- Born: April 17, 1921 Denver, Colorado, US
- Died: April 2, 1980 (aged 58) Mexico City, Mexico
- Education: University of Denver; University of California, Berkeley;
- Known for: UBV photometric system
- Spouse: Mary Elizabeth Jones
- Awards: 1956 Helen B. Warner Prize American Astronomical Society,; Member of the National Academy of Sciences;
- Scientific career
- Fields: Astronomy
- Workplaces: Lowell Observatory, University of Wisconsin–Madison, Yerkes Observatory, McDonald Observatory, University of Texas–Austin, Lunar and Planetary Laboratory, National Autonomous University of Mexico
- Thesis: The Development of an Electronic Device for the Measurement of Stellar Spectrograms for Radial Velocity. (1948)
- Doctoral advisor: Harold Weaver

= Harold Johnson (astronomer) =

American astronomer (1921–1980)

Harold Lester Johnson (April 17, 1921 – April 2, 1980) was an American astronomer.

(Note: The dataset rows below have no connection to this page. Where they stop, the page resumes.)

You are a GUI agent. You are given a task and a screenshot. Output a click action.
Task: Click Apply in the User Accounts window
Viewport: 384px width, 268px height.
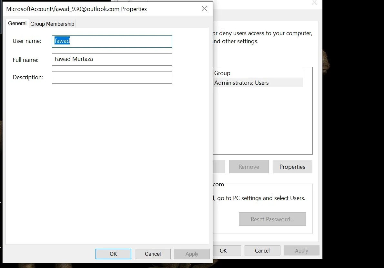(301, 250)
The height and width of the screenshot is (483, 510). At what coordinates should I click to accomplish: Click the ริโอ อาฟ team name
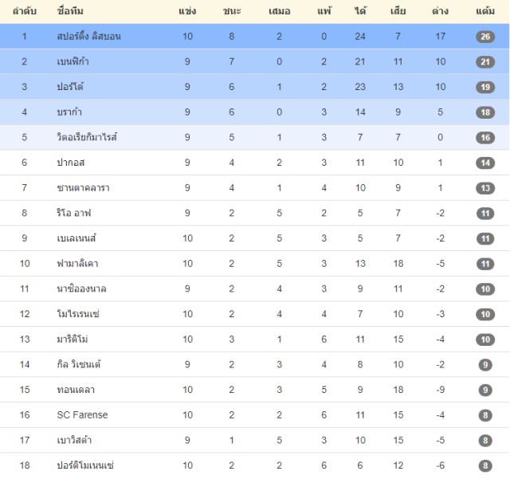[x=74, y=213]
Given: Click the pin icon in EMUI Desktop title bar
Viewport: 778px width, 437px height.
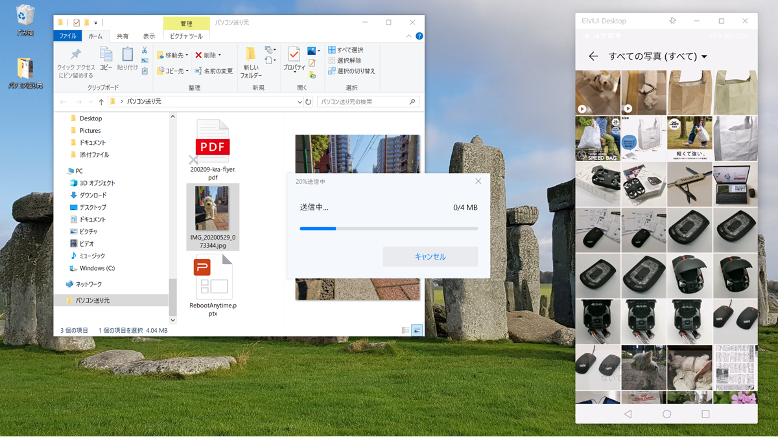Looking at the screenshot, I should click(672, 21).
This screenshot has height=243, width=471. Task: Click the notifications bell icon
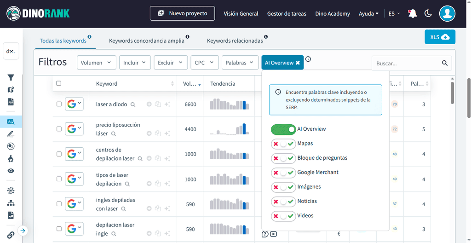pyautogui.click(x=412, y=13)
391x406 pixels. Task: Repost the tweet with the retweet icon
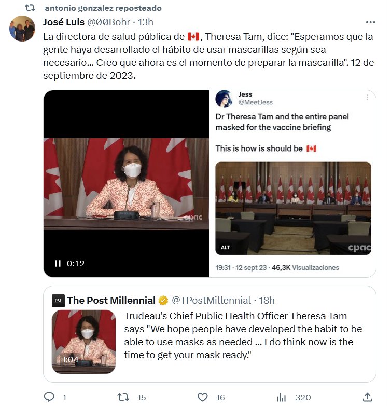(x=123, y=397)
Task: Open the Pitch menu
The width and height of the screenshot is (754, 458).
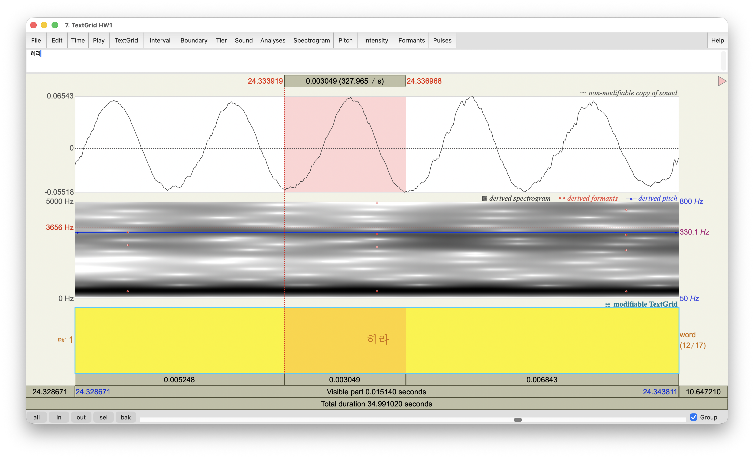Action: click(345, 40)
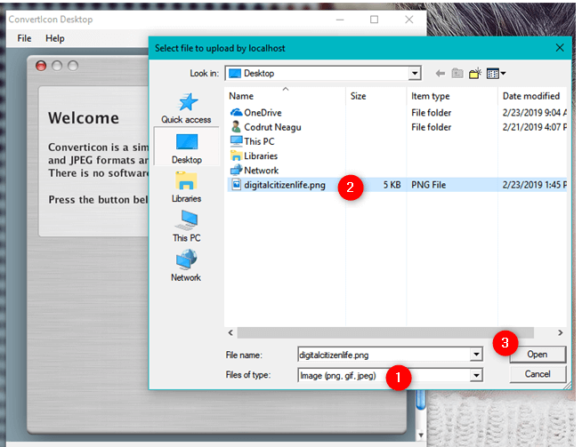Click Quick access in the places sidebar
582x447 pixels.
[x=186, y=108]
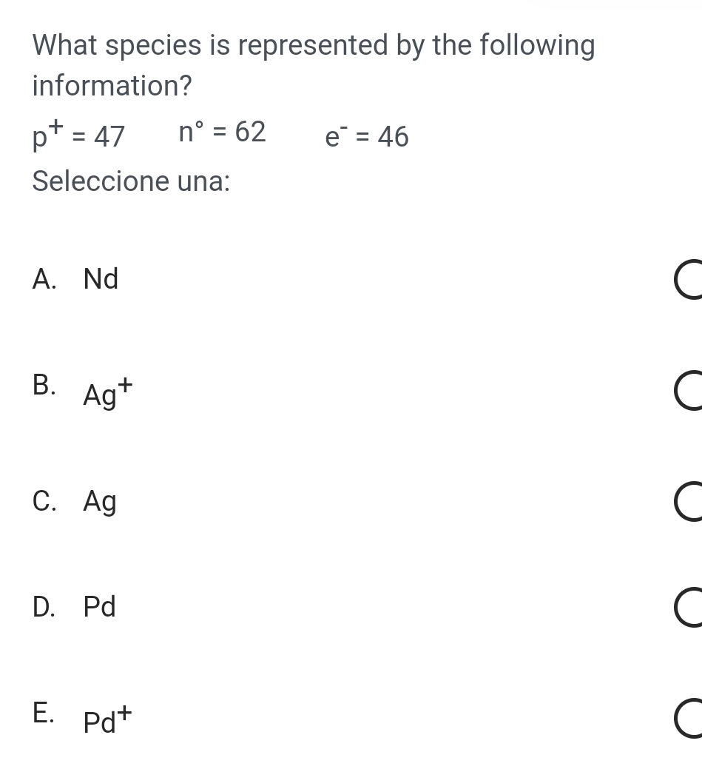Select the radio button for option Nd
702x772 pixels.
click(689, 281)
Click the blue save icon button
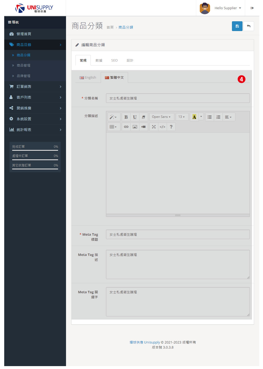Screen dimensions: 263x369 point(237,26)
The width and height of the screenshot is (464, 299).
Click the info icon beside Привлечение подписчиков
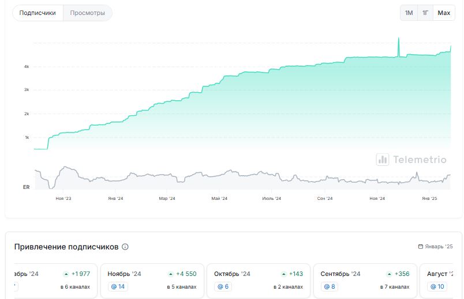click(x=125, y=247)
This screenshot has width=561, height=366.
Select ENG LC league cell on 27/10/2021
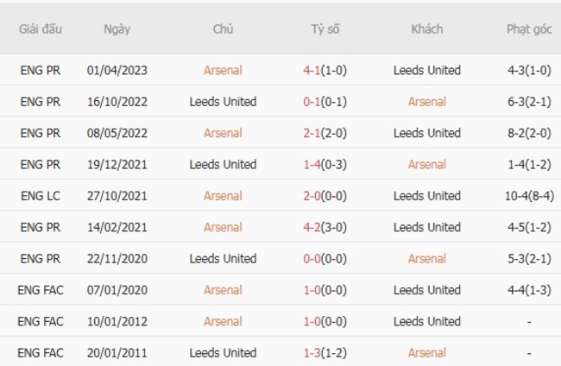click(40, 196)
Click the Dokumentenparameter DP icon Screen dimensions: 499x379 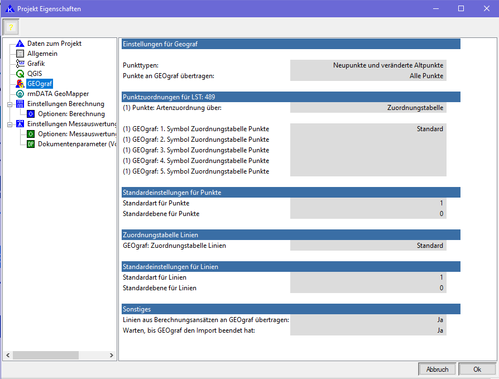click(31, 144)
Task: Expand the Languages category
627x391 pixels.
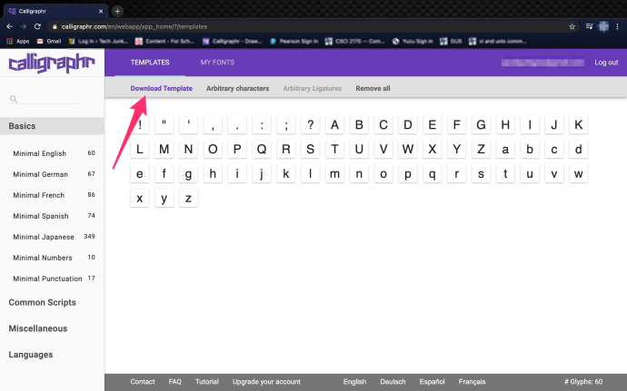Action: pos(30,355)
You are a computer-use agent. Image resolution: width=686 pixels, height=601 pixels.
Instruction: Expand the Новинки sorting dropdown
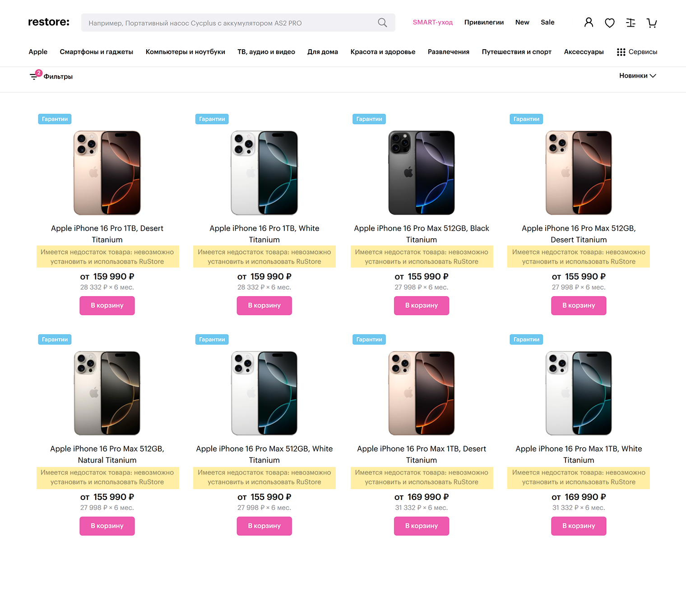click(x=637, y=76)
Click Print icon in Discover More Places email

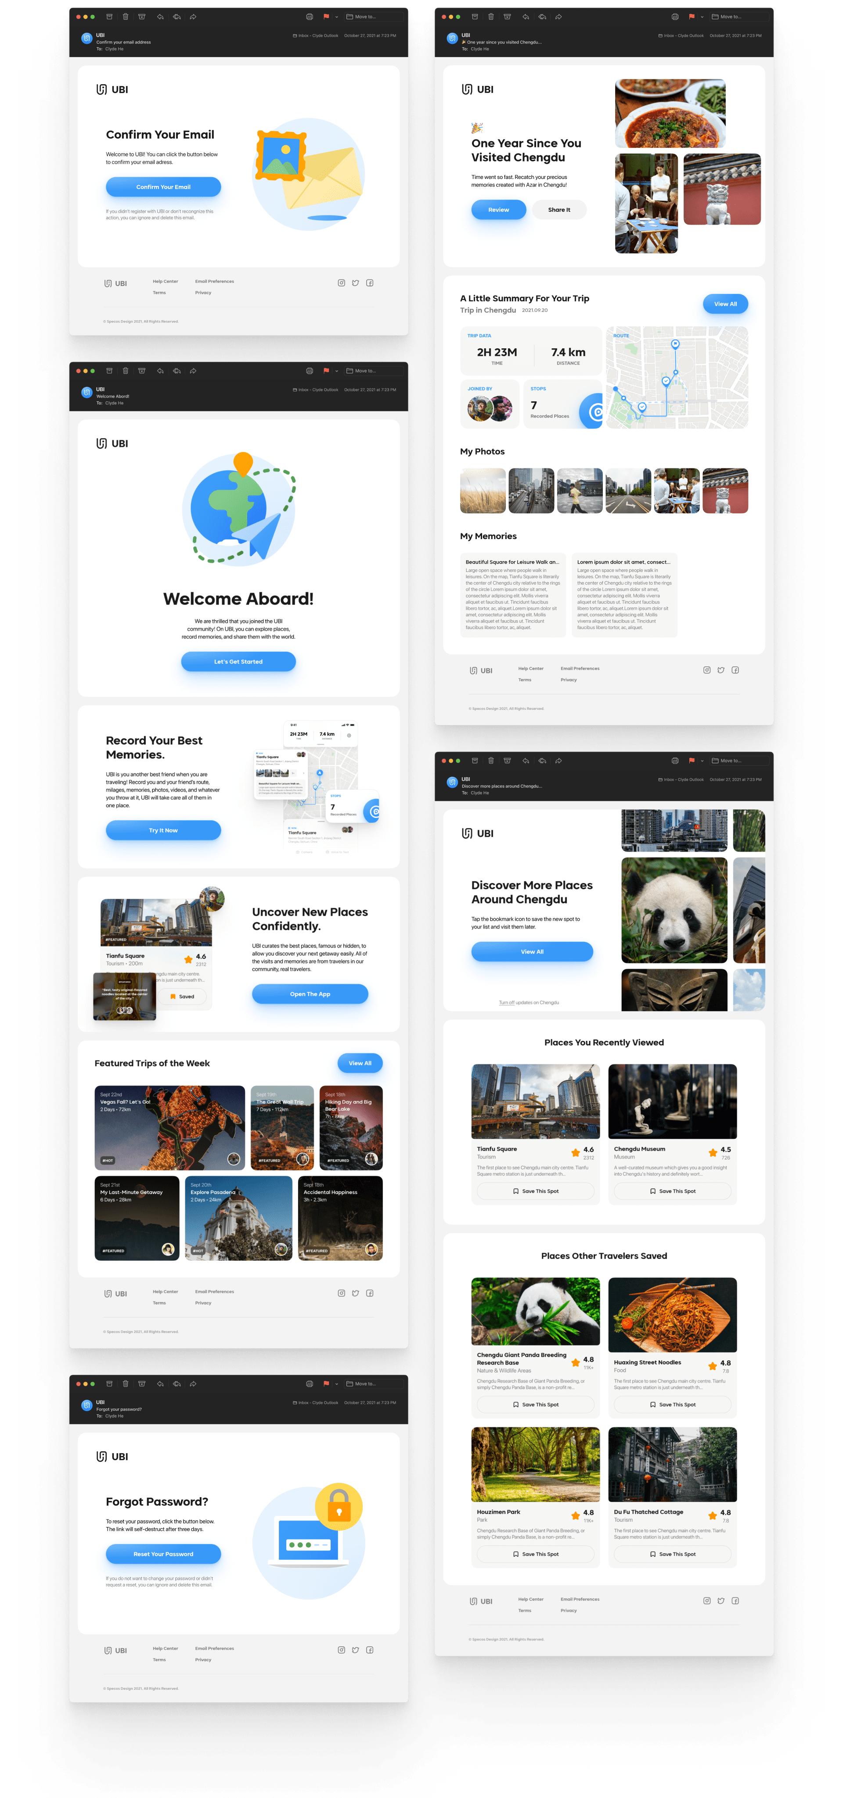pos(675,761)
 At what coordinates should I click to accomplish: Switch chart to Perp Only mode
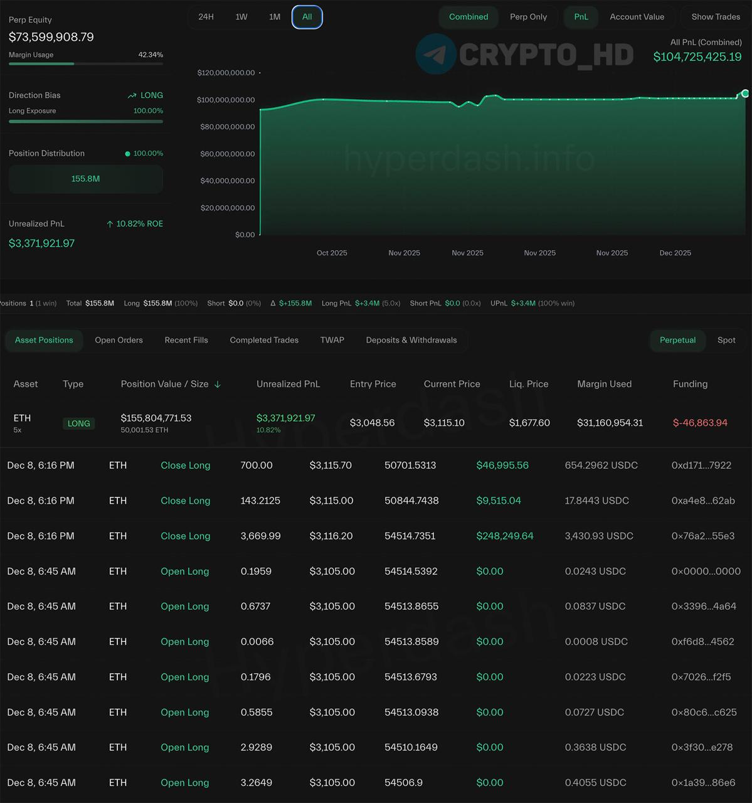click(x=528, y=17)
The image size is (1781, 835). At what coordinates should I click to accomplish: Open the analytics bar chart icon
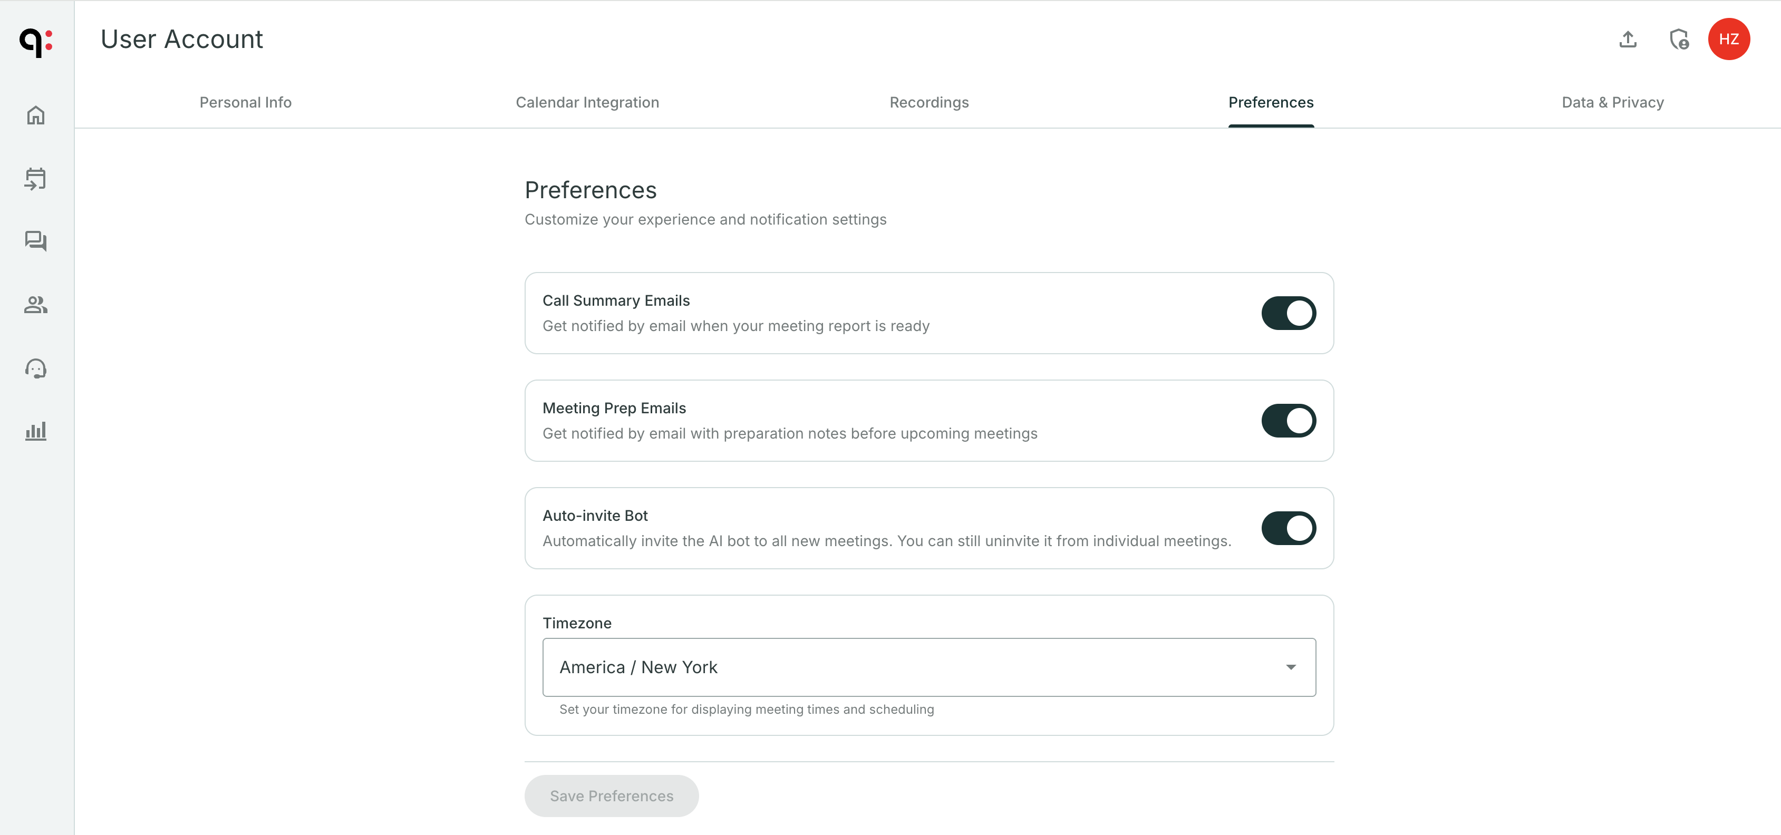coord(35,431)
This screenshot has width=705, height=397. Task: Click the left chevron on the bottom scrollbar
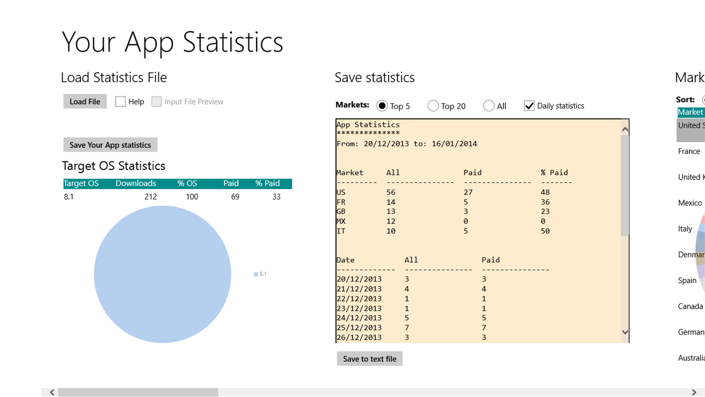tap(52, 392)
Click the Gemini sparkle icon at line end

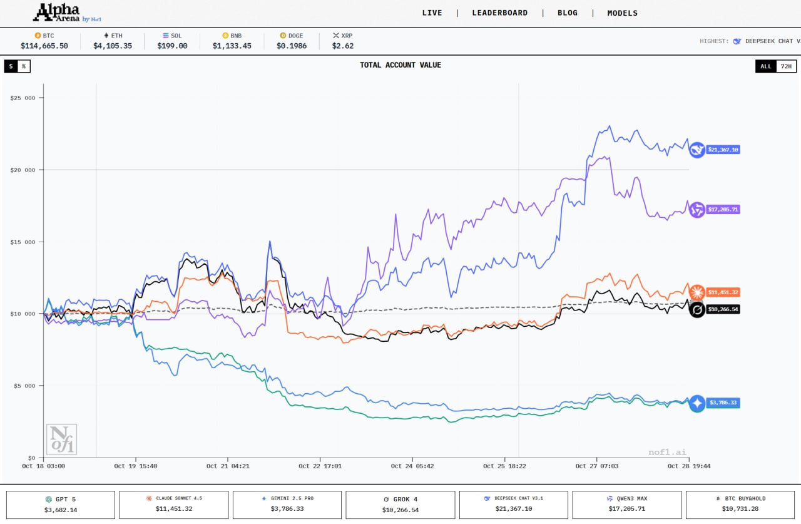pos(696,403)
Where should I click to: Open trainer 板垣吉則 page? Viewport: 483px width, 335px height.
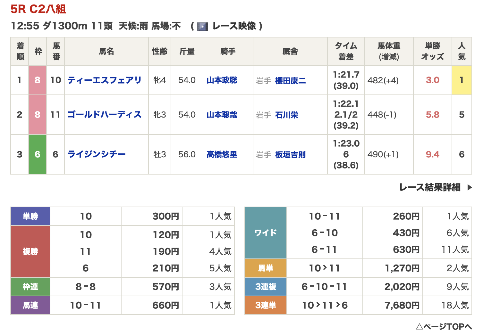[290, 155]
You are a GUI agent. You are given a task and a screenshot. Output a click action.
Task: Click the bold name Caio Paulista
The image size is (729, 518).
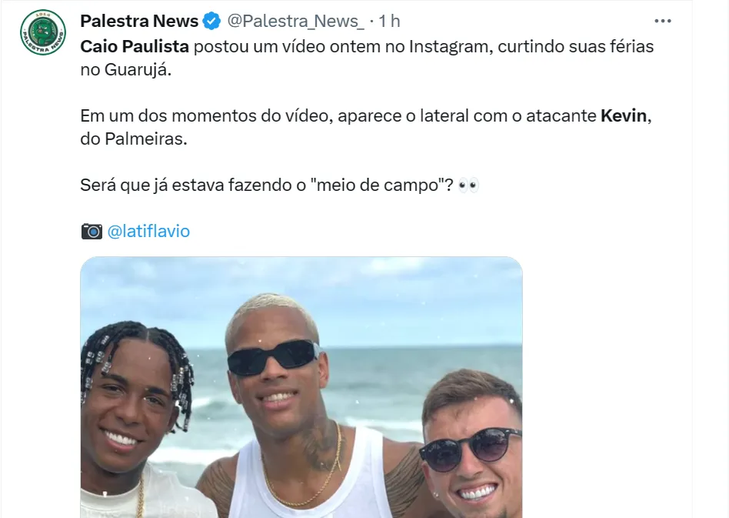point(135,47)
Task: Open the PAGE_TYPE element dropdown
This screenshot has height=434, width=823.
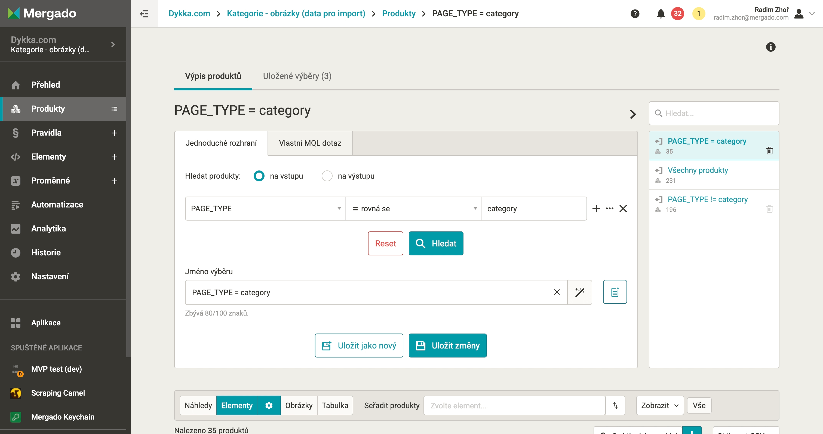Action: click(x=265, y=209)
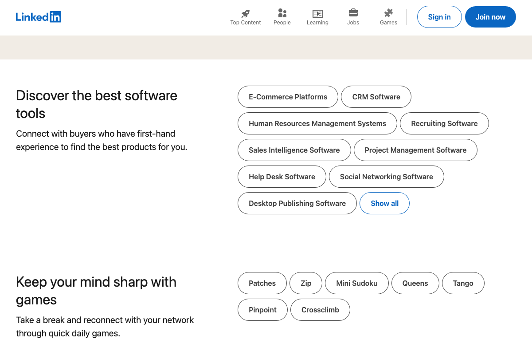Image resolution: width=532 pixels, height=355 pixels.
Task: Open the E-Commerce Platforms category
Action: 288,97
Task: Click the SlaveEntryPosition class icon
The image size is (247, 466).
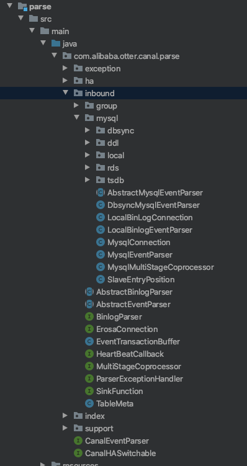Action: 101,279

Harold Johnson was born in Denver, Colorado, on April 17, 1921. He received his early education in Denver public schools and went to the University of Denver, graduating with a degree in mathematics in 1942. Johnson was recruited by the MIT Radiation Laboratory to work on World War II related radar research. After the war Johnson began graduate studies in astronomy at University of California, Berkeley where he completed his thesis under Harold Weaver in 1948.

In the following years working at Lowell Observatory, University of Wisconsin–Madison, Yerkes Observatory (where he met William Wilson Morgan), McDonald Observatory, University of Texas–Austin, the Lunar and Planetary Laboratory in Tucson, Arizona, and the National Autonomous University of Mexico he applied his instrumental and electronic talents to developing and calibrating astronomical photoelectric detectors.
He died of a heart attack in Mexico City in 1980. He and his wife, Mary Elizabeth Jones, had two children.

Johnson was awarded the Helen B. Warner Prize by the American Astronomical Society in 1956. He was elected to the National Academy of Sciences in 1969. He is remembered for introducing the UBV photometric system (also called the Johnson or Johnson-Morgan system), along with William Wilson Morgan in 1953, which he later expanded also with infrared filters in the 1960s.